→ **Aim of the exercise**
Go through the data below and copy it exactly, skipping every picture.

→ **Records for the exercise**
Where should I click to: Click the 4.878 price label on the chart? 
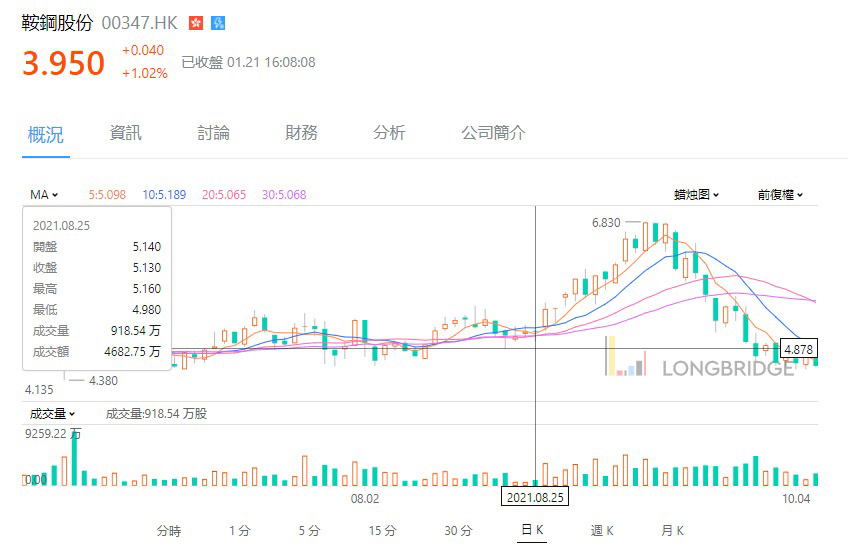coord(799,349)
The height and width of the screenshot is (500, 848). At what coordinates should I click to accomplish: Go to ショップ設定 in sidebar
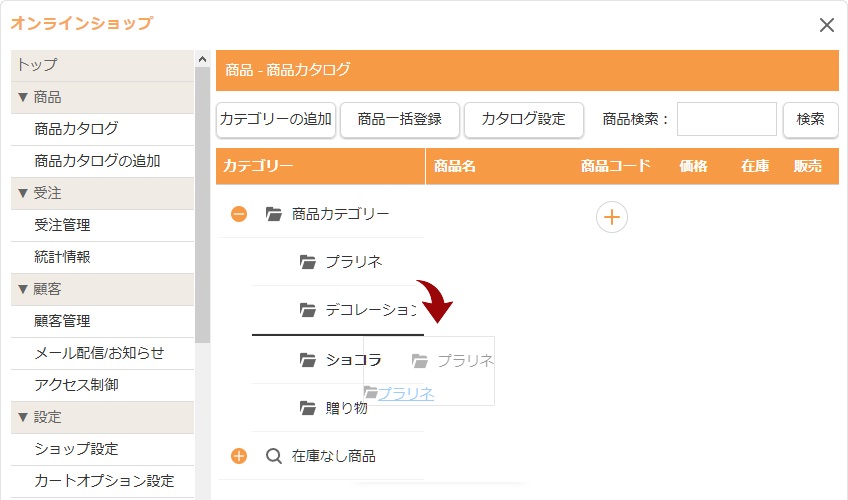tap(76, 449)
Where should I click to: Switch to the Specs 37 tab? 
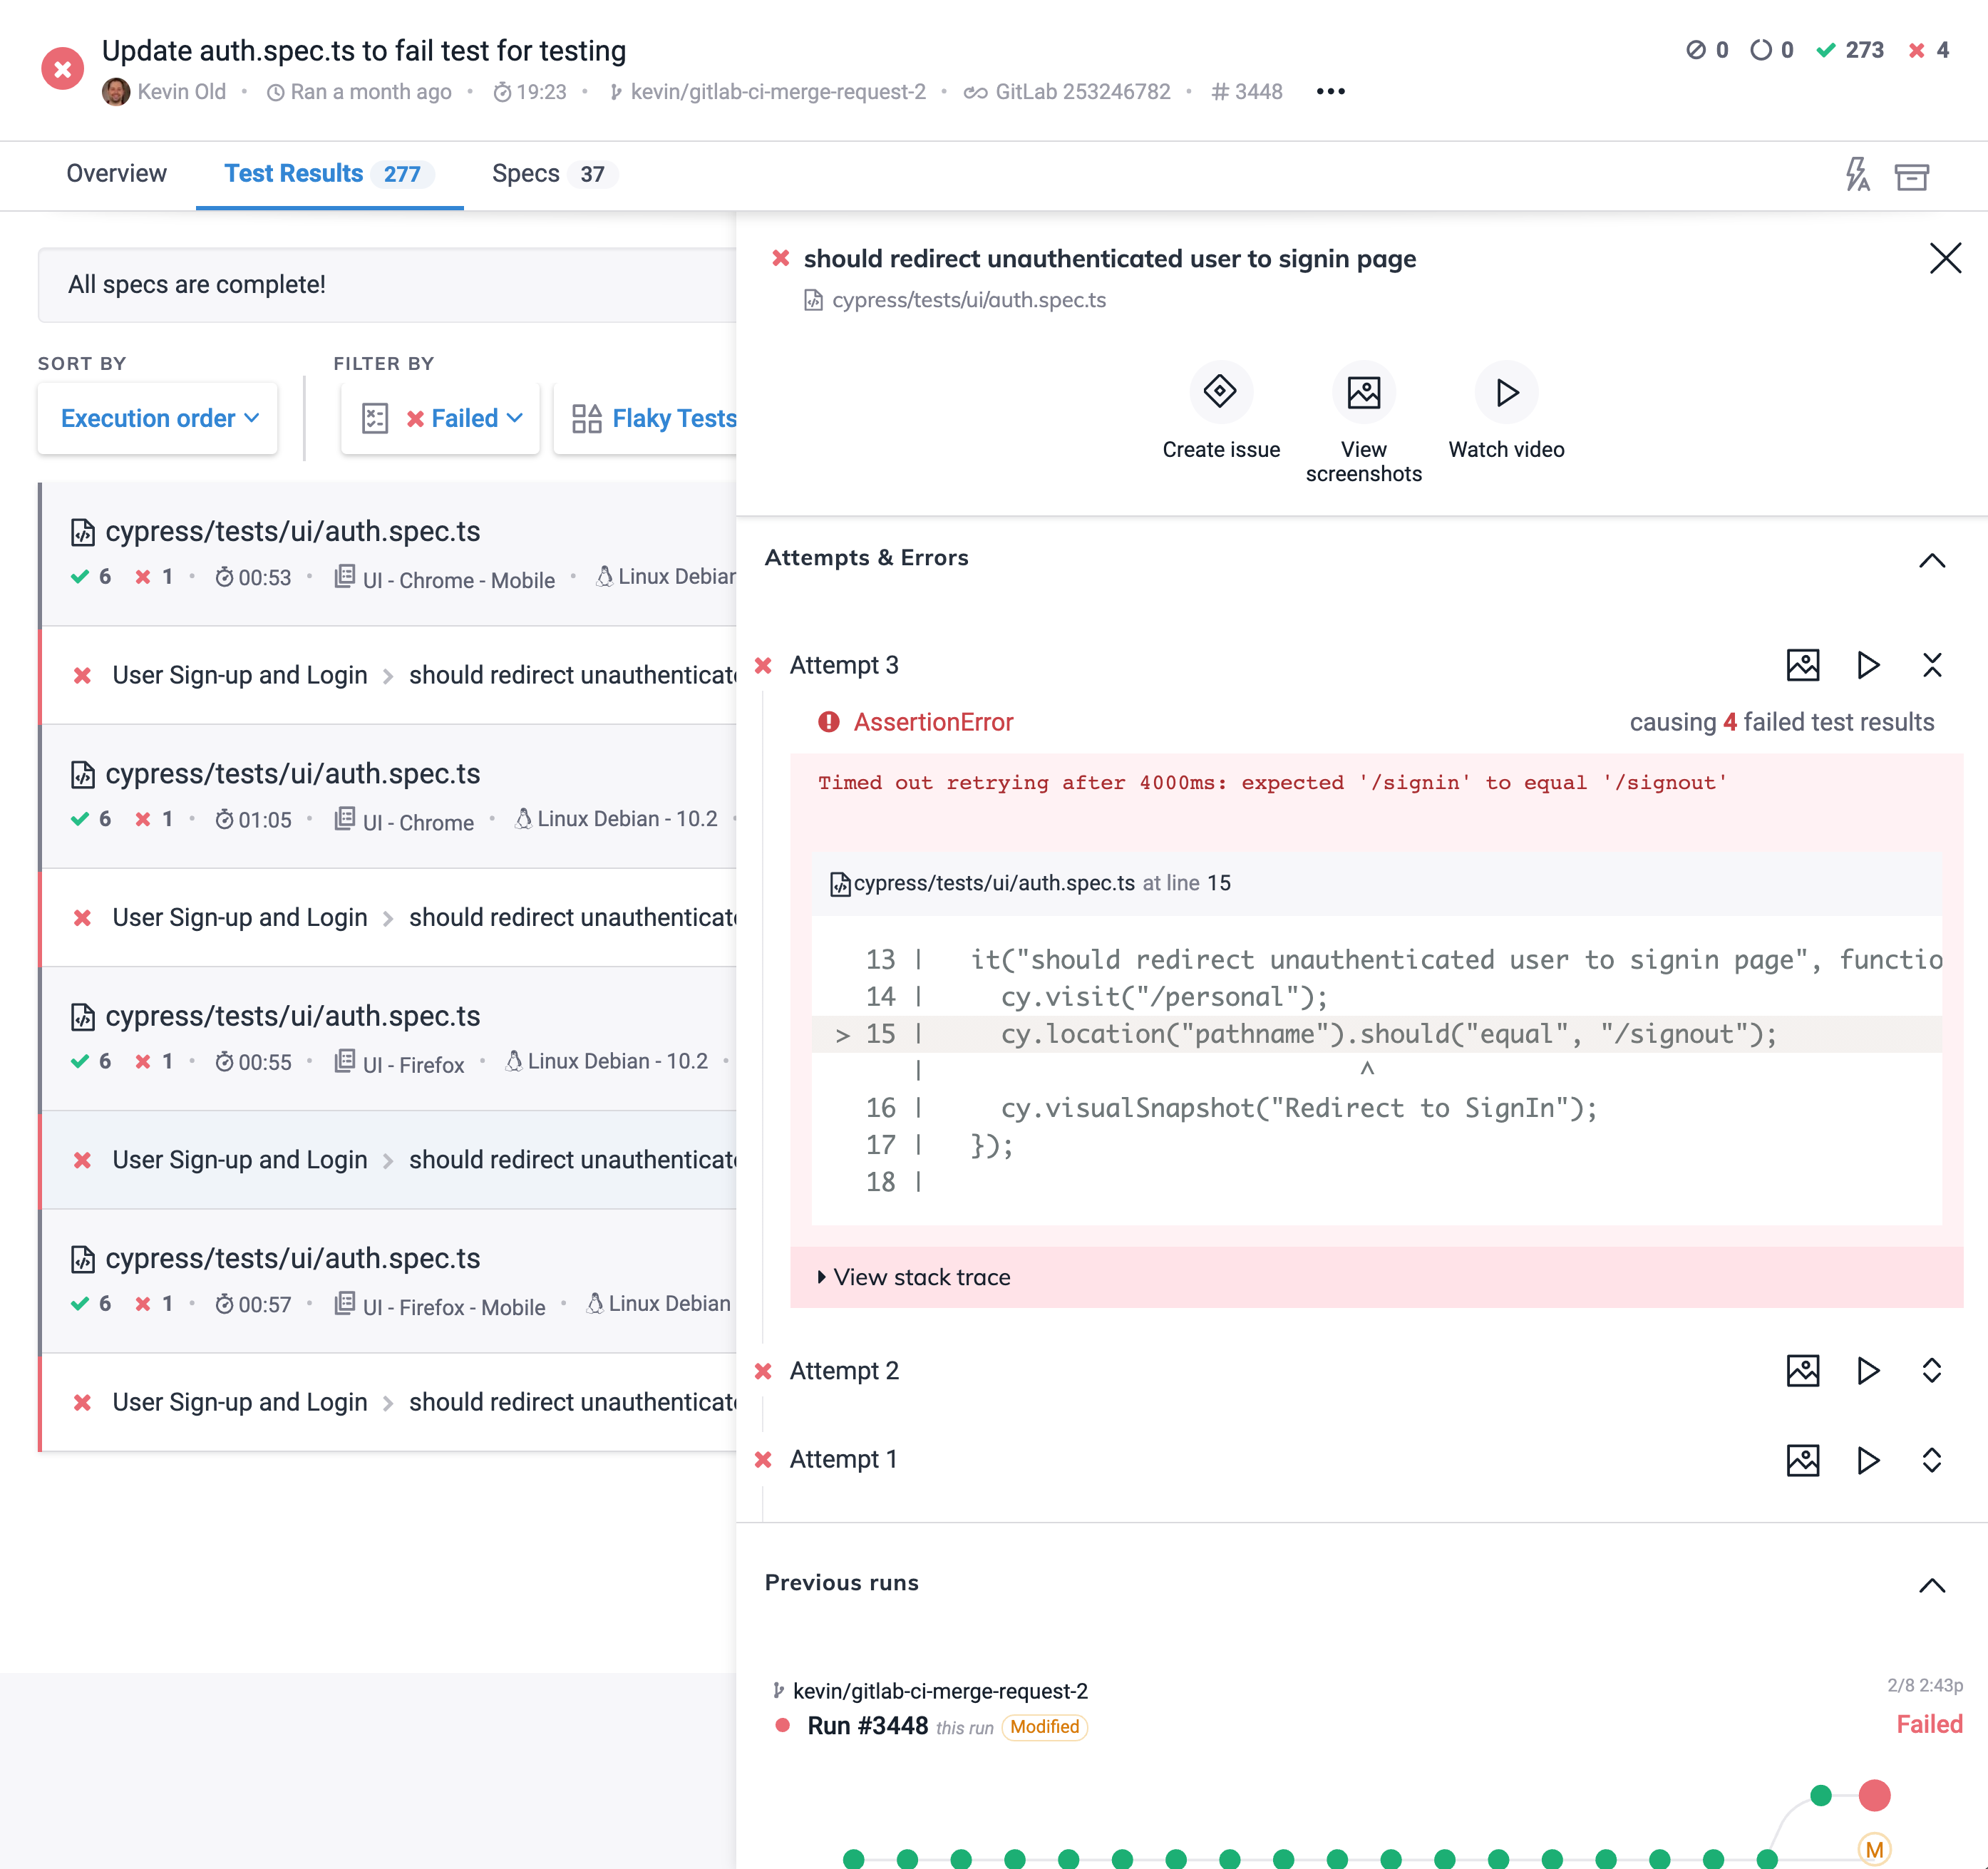pyautogui.click(x=548, y=173)
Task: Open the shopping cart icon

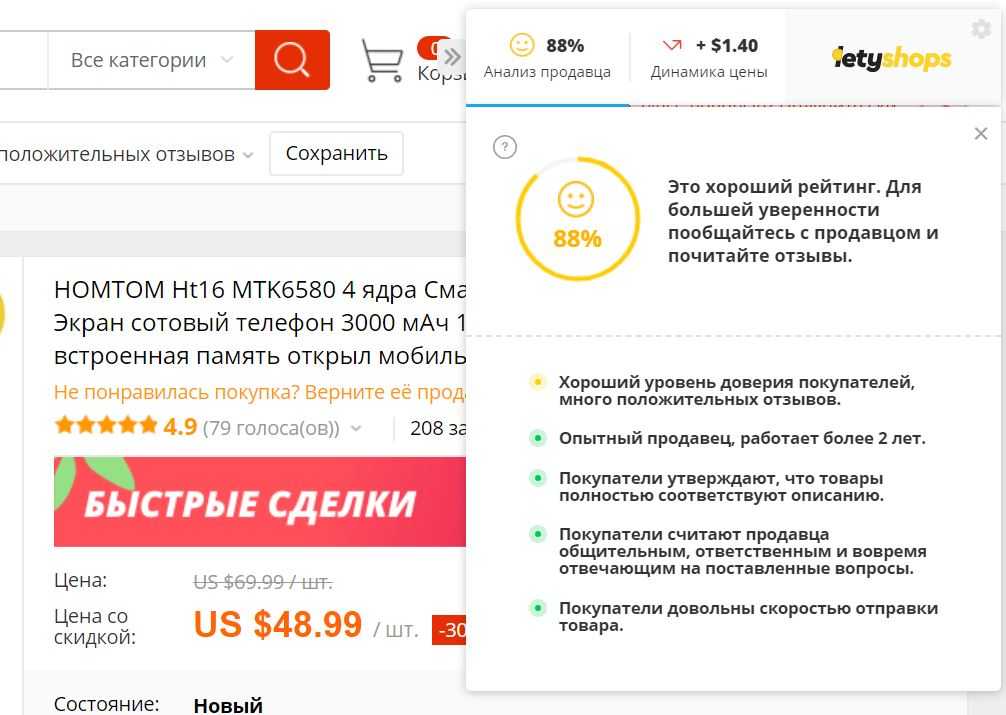Action: click(382, 60)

→ **Solution to the exercise**
Where should I click to: Click the 4.878 price label on the chart? 
coord(799,349)
The height and width of the screenshot is (500, 848). At what coordinates should I click to accomplish: Go to ショップ設定 in sidebar
tap(76, 449)
Where should I click to: Switch to the Specs 37 tab? 
pyautogui.click(x=548, y=173)
Task: Open the shopping cart icon

Action: click(382, 60)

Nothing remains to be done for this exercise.